__RAW DATA__.
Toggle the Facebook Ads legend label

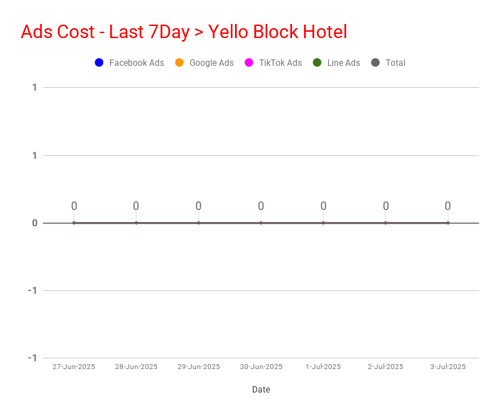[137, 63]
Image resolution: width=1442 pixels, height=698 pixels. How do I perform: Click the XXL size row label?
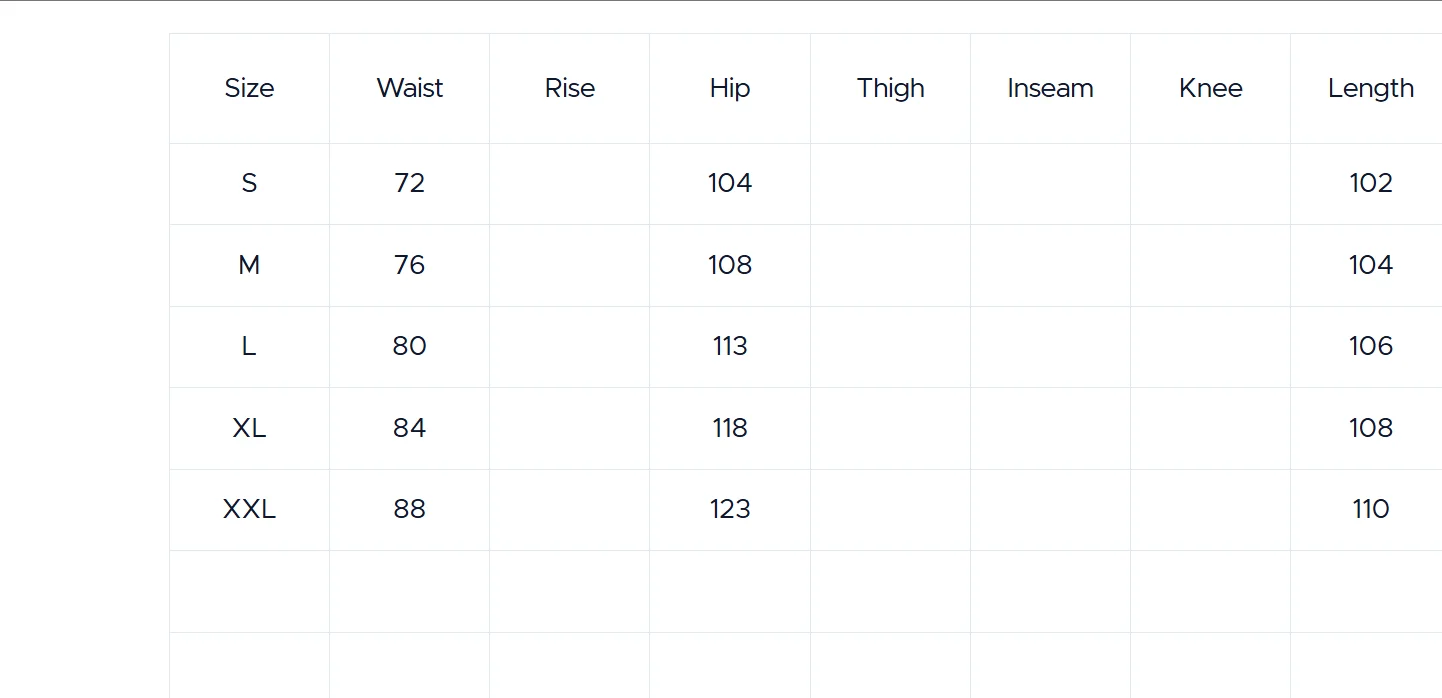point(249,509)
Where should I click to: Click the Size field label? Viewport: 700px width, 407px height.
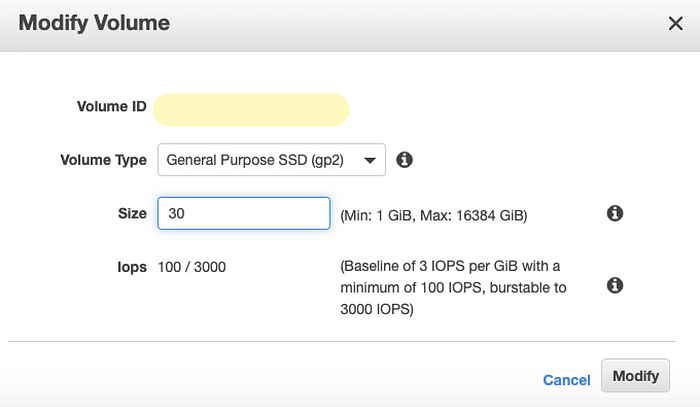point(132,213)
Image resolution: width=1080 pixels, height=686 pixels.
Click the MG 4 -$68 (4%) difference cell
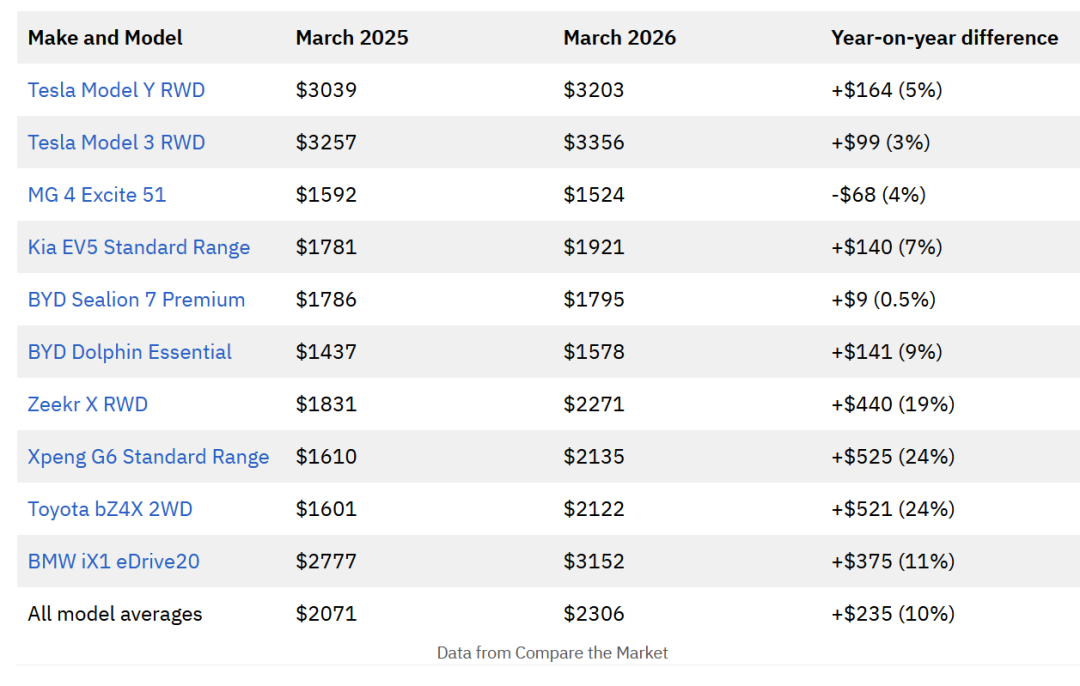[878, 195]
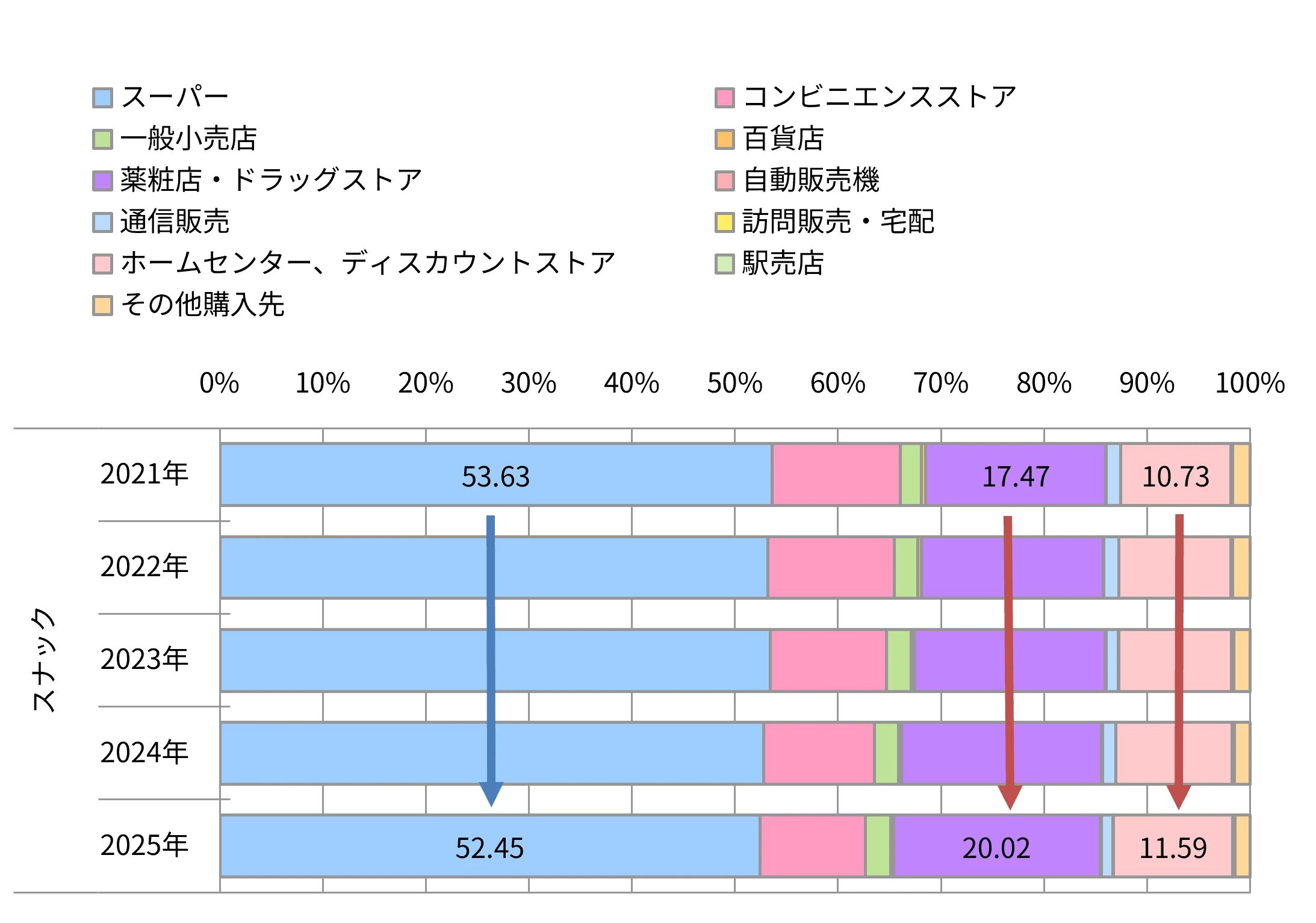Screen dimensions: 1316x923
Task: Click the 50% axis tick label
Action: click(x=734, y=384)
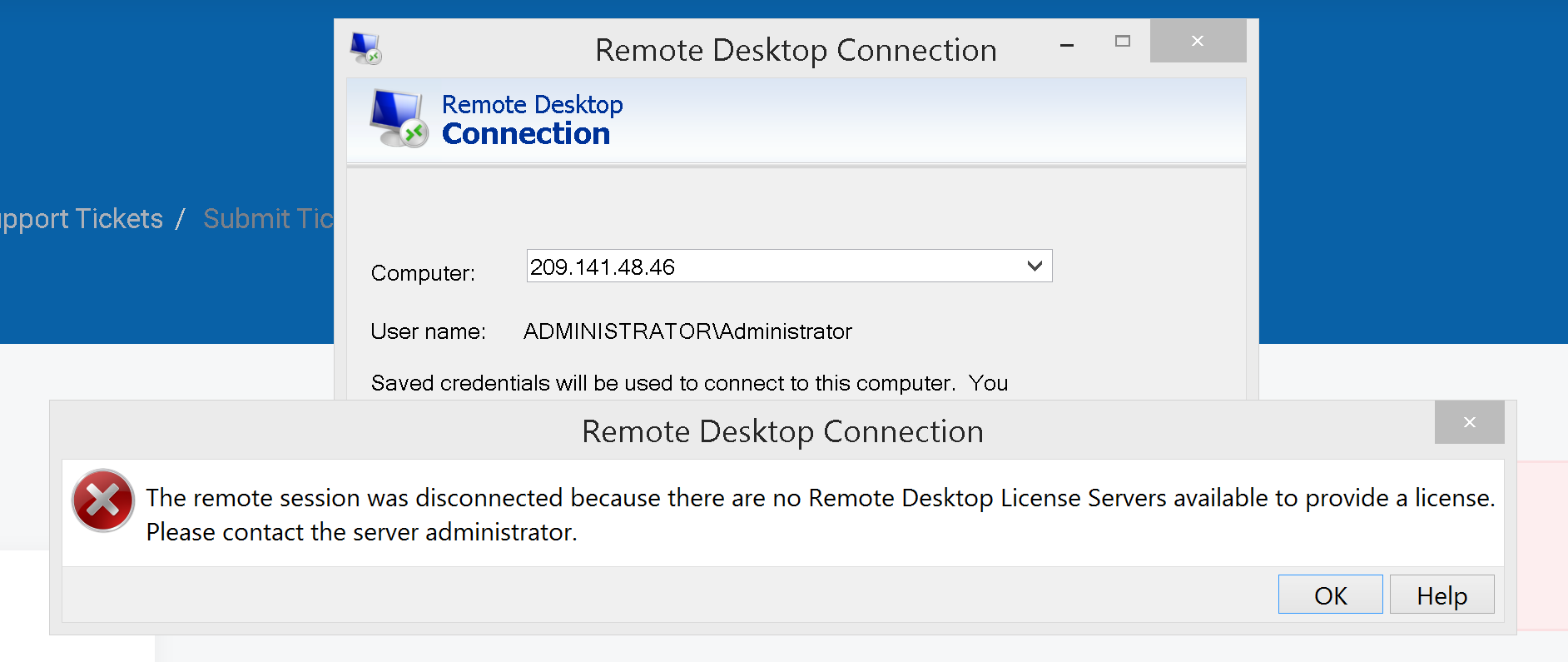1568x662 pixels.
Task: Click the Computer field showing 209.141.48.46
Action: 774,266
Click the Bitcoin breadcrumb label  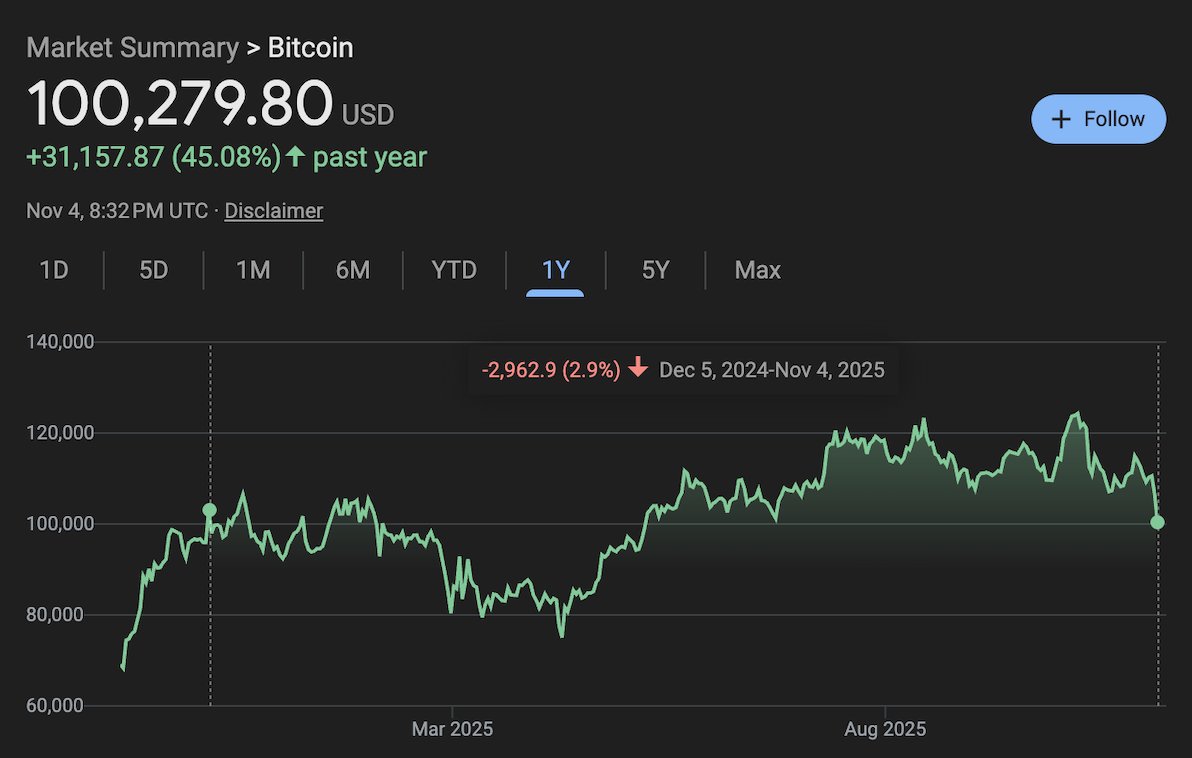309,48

__AIM OF THE TASK__.
Print the data above verbatim from the first line through the line holding "Image resolution: width=1080", leaving every picture out.

__ANSWER SECTION__.
Toggle the Facebook Ads legend label

[137, 63]
Image resolution: width=1442 pixels, height=698 pixels. How do I perform: Click the XXL size row label?
point(249,509)
Where should I click to: Click the Size field label? Viewport: 700px width, 407px height.
point(132,213)
Image resolution: width=1080 pixels, height=686 pixels.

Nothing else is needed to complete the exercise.